* TASK *
Write out the data below in full. Keep it exact.

* SUPPLIED ENTRIES *

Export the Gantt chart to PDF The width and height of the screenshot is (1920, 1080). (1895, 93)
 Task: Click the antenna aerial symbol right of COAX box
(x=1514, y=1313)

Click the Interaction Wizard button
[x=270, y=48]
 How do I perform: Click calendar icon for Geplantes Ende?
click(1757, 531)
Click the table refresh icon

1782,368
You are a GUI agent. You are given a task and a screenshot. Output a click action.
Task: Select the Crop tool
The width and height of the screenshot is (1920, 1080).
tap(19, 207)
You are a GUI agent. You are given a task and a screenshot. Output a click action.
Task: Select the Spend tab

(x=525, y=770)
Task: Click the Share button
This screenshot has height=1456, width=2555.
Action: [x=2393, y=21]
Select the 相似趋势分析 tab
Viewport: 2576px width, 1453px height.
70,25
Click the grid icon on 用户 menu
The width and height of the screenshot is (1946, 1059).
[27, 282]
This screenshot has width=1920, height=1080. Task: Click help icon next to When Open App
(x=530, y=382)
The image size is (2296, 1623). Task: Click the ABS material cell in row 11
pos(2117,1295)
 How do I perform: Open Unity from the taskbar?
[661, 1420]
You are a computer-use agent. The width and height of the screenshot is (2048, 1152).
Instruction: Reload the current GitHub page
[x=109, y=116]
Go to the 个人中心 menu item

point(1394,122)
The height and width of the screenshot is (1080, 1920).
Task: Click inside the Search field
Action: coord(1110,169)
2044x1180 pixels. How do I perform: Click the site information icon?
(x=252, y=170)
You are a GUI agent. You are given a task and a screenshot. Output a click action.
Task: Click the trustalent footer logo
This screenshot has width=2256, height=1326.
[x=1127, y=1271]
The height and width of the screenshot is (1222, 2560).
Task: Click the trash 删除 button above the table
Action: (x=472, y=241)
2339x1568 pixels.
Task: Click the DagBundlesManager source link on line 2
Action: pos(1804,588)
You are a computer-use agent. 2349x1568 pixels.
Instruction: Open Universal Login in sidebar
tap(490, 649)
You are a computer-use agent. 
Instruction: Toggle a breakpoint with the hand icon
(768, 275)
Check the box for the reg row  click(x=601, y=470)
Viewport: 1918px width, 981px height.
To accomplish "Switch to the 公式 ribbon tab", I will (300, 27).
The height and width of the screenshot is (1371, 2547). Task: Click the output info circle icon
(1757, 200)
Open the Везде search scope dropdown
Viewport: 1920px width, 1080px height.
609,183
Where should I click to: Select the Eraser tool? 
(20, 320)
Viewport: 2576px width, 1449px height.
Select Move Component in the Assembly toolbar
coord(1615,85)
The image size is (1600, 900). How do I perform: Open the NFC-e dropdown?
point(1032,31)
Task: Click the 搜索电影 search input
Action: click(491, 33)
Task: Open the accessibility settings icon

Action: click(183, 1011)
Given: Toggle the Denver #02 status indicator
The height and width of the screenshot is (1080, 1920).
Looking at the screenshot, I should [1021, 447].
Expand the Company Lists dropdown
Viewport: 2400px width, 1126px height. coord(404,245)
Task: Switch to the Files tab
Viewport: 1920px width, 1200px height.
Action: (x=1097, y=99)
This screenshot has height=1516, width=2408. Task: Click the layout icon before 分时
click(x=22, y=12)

* EXPECTED OUTPUT *
Export the Gantt chart to PDF The width and height of the screenshot is (1920, 1080). (1895, 93)
 Task: Click the antenna aerial symbol right of COAX box
(x=1514, y=1313)

Click the Interaction Wizard button
[x=270, y=48]
 How do I perform: Click calendar icon for Geplantes Ende?
click(1757, 531)
Click the table refresh icon

1782,368
You are a GUI agent. You are given a task and a screenshot. Output a click action.
Task: Select the Crop tool
The width and height of the screenshot is (1920, 1080).
tap(19, 207)
You are a GUI agent. You are given a task and a screenshot. Output a click action.
Task: Select the Spend tab

(x=525, y=770)
Task: Click the Share button
This screenshot has height=1456, width=2555.
Action: [x=2393, y=21]
Select the 相似趋势分析 tab
Viewport: 2576px width, 1453px height.
70,25
Click the grid icon on 用户 menu
The width and height of the screenshot is (1946, 1059).
[27, 282]
This screenshot has width=1920, height=1080. Task: Click help icon next to When Open App
(x=530, y=382)
The image size is (2296, 1623). Task: Click the ABS material cell in row 11
pos(2117,1295)
 How do I perform: Open Unity from the taskbar?
[661, 1420]
You are a computer-use agent. The width and height of the screenshot is (2048, 1152).
Instruction: Reload the current GitHub page
[x=109, y=116]
Go to the 个人中心 menu item

point(1394,122)
The height and width of the screenshot is (1080, 1920).
Task: Click inside the Search field
Action: coord(1110,169)
2044x1180 pixels. How do I perform: Click the site information icon?
(x=252, y=170)
You are a GUI agent. You are given a task and a screenshot. Output a click action.
Task: Click the trustalent footer logo
This screenshot has width=2256, height=1326.
[x=1127, y=1271]
The height and width of the screenshot is (1222, 2560).
Task: Click the trash 删除 button above the table
Action: (x=472, y=241)
2339x1568 pixels.
Task: Click the DagBundlesManager source link on line 2
Action: pos(1804,588)
You are a computer-use agent. 2349x1568 pixels.
Instruction: Open Universal Login in sidebar
tap(490, 649)
You are a computer-use agent. 
Instruction: Toggle a breakpoint with the hand icon
(768, 275)
Check the box for the reg row  click(x=601, y=470)
Viewport: 1918px width, 981px height.
To accomplish "Switch to the 公式 ribbon tab", I will (300, 27).
The height and width of the screenshot is (1371, 2547). Task: Click the output info circle icon
(1757, 200)
Open the Везде search scope dropdown
Viewport: 1920px width, 1080px height.
609,183
Where should I click to: Select the Eraser tool? 
(20, 320)
Viewport: 2576px width, 1449px height.
Select Move Component in the Assembly toolbar
coord(1615,85)
The image size is (1600, 900). How do I perform: Open the NFC-e dropdown?
point(1032,31)
Task: Click the 搜索电影 search input
Action: click(491, 33)
Task: Open the accessibility settings icon

Action: click(183, 1011)
Given: Toggle the Denver #02 status indicator
The height and width of the screenshot is (1080, 1920).
Looking at the screenshot, I should [1021, 447].
Expand the Company Lists dropdown
Viewport: 2400px width, 1126px height. coord(404,245)
Task: Switch to the Files tab
Viewport: 1920px width, 1200px height.
Action: (x=1097, y=99)
This screenshot has height=1516, width=2408. Task: Click the layout icon before 分时
click(x=22, y=12)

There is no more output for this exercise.